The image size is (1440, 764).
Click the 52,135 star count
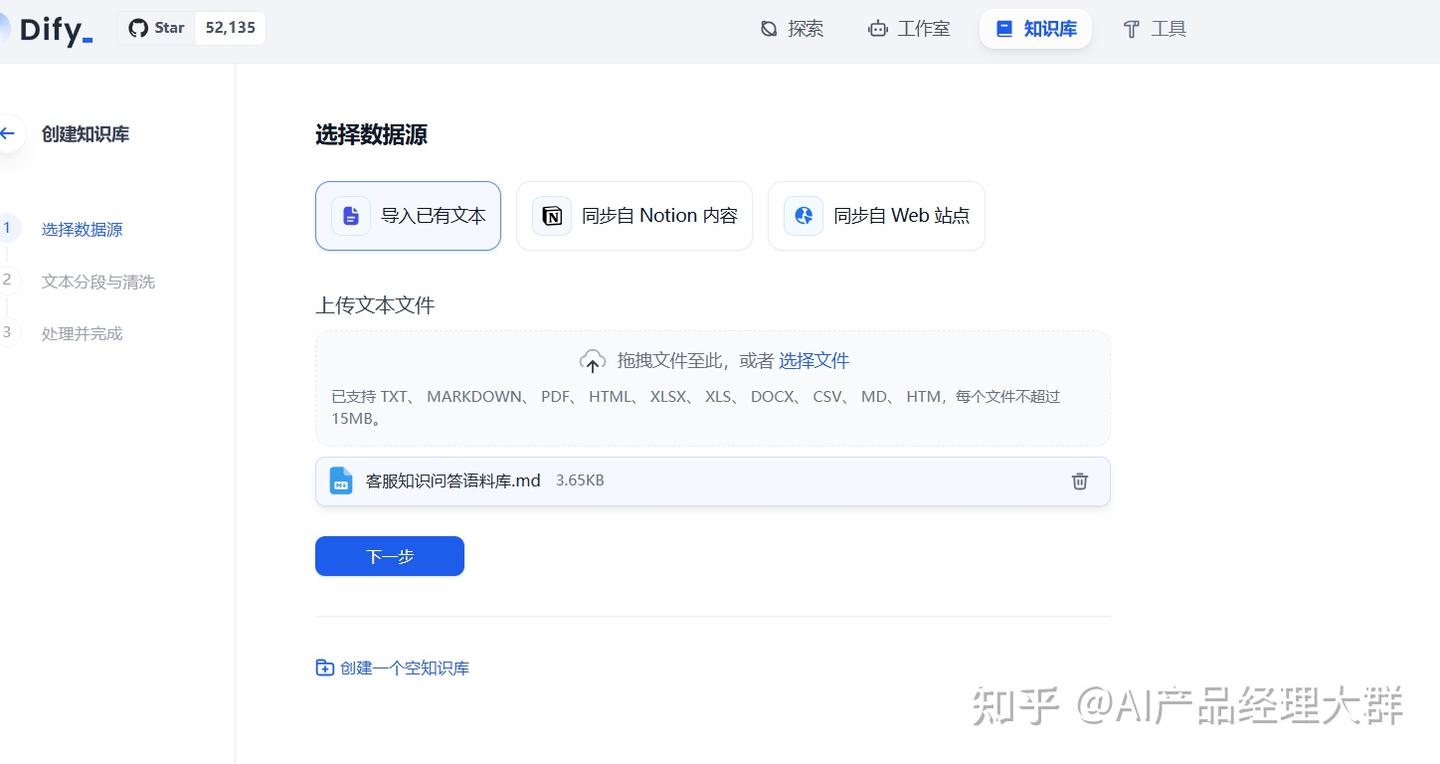click(x=231, y=28)
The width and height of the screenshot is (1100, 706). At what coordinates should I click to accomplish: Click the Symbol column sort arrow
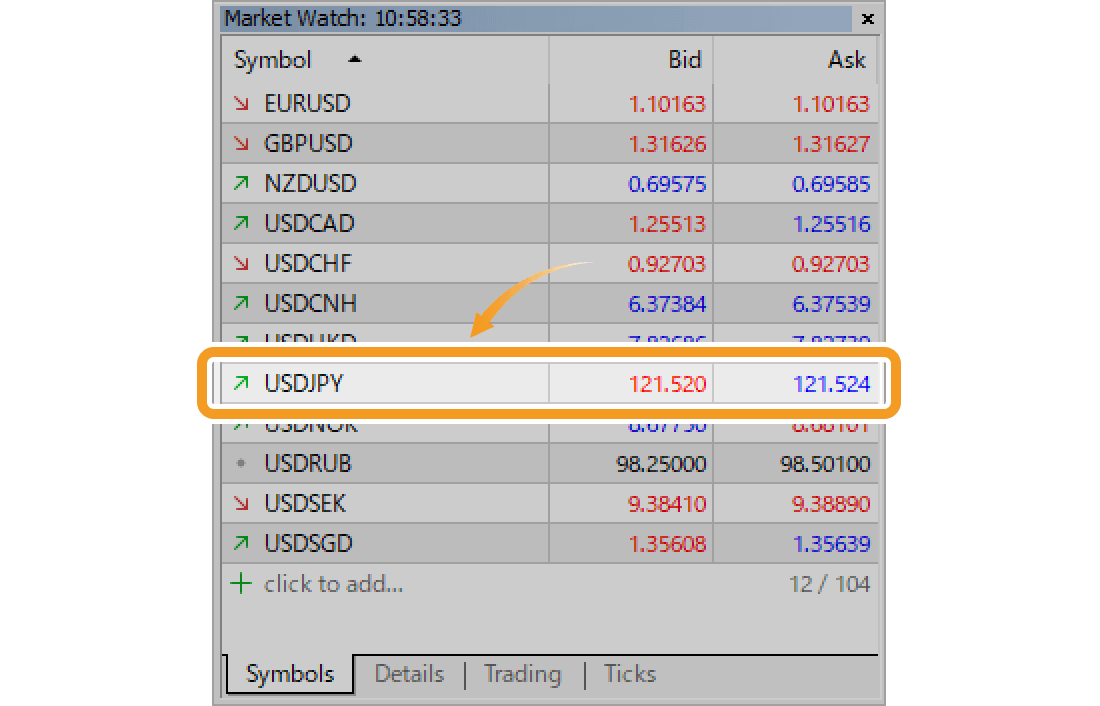pos(357,58)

- _AIM_:
Extract the text of the lines above without changing a word, and leave the pictures out.

- _RESULT OF THE TASK_:
The image size is (1440, 764).
Click the 52,135 star count
click(x=231, y=28)
The width and height of the screenshot is (1100, 706). At what coordinates should I click to accomplish: Click the Symbol column sort arrow
pos(357,58)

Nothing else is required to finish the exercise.